Just for reference, here's the downstream bug: https://redmine.pfsense.org/issues/4479
Correction/clarification: Setting "set skip on gre0" indeed allows the traffic to go through, but doesn't allow any control of traffic over the tunnel. The following /etc/pf.conf configuration does NOT work as expected: set block-policy drop set loginterface egress set skip on lo0 #default block rules block log all # allow in from other host pass in quick on vmx0 from 10.10.10.0/24 # pass in from gre0 pass in quick on gre0 to 10.6.0.0/23 # allow all in from lan subnet pass in quick from 10.6.0.0/23 # pass all output packets pass out quick
There is an implementation available for fixing this in Darwin kernel. Very easy for some one with enough time to copy paste their fixes on it.
(In reply to Ermal Luçi from comment #5) Do you have a pointer to the relevant bits? I can probably take a look at some point.
@(In reply to Ermal Luçi from comment #5) Very curious to see a pointer to those bits - I poked around the Darwin XNU sources, but I'm way out of my depth :)
(In reply to obrienmd from comment #7) You can start here: https://github.com/apple/darwin-xnu/blob/master/bsd/net/pf.c#L317 Its very easy to bring it to FreeBSD, it is only about available time.

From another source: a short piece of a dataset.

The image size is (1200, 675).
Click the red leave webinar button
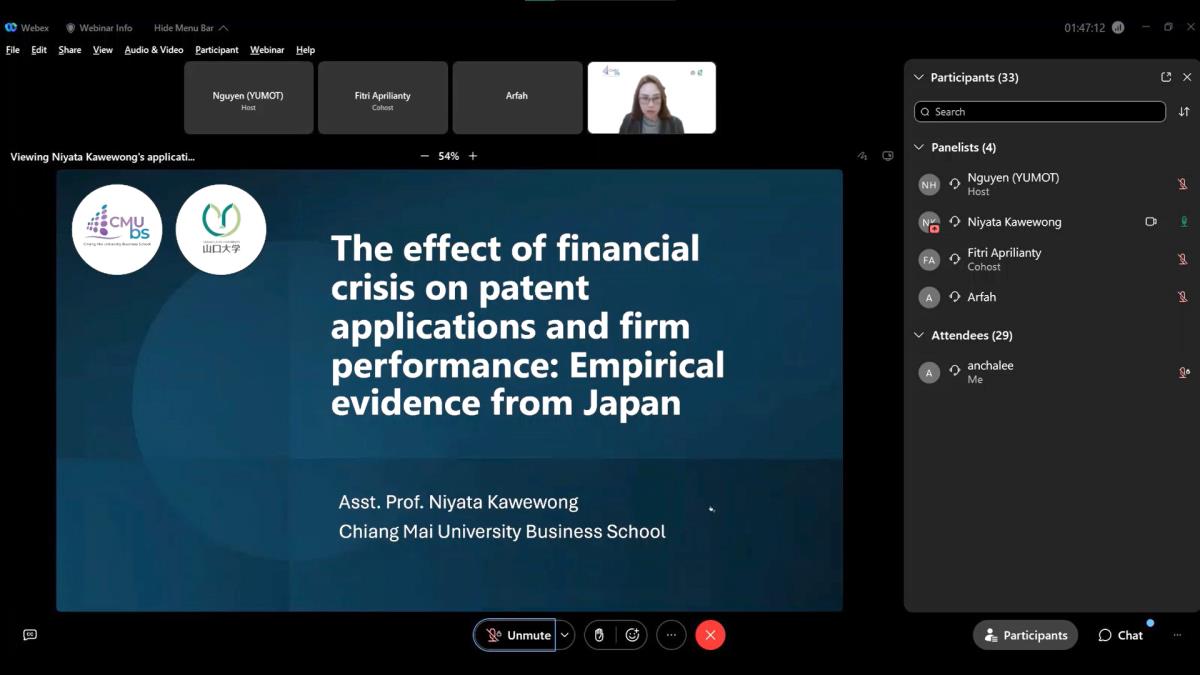pyautogui.click(x=710, y=635)
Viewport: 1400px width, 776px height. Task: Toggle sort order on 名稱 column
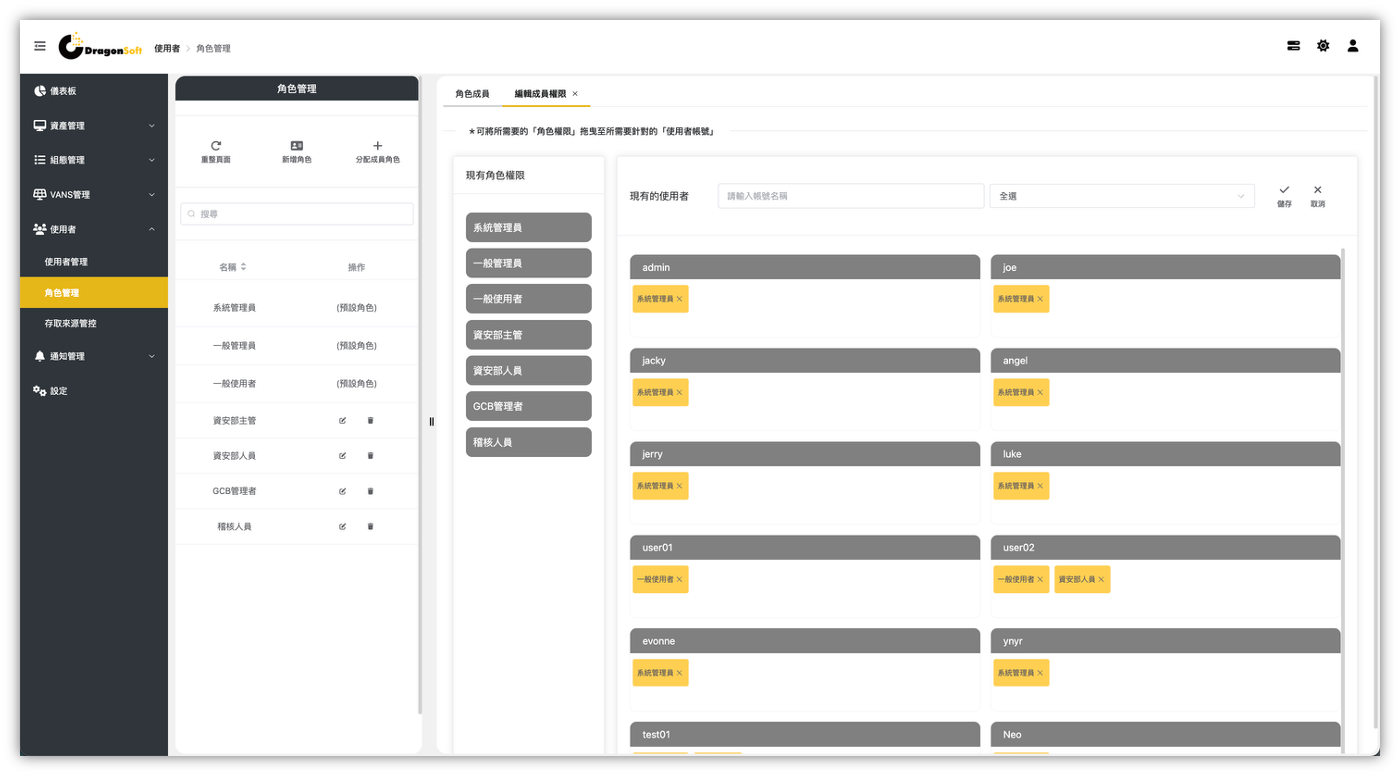pos(243,267)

Hey all, A friend of mine was curious about getting this bug resolved. He still sees it today on some of his systems. Are there any updates? Thanks for the hard work!
Sadly not. This bug is actually still on my todo list, so I haven't forgotten about it yet, but it's some way down the list right now. If you're friend is very motivated a test case we can plug into the existing pf tests would likely be very helpful.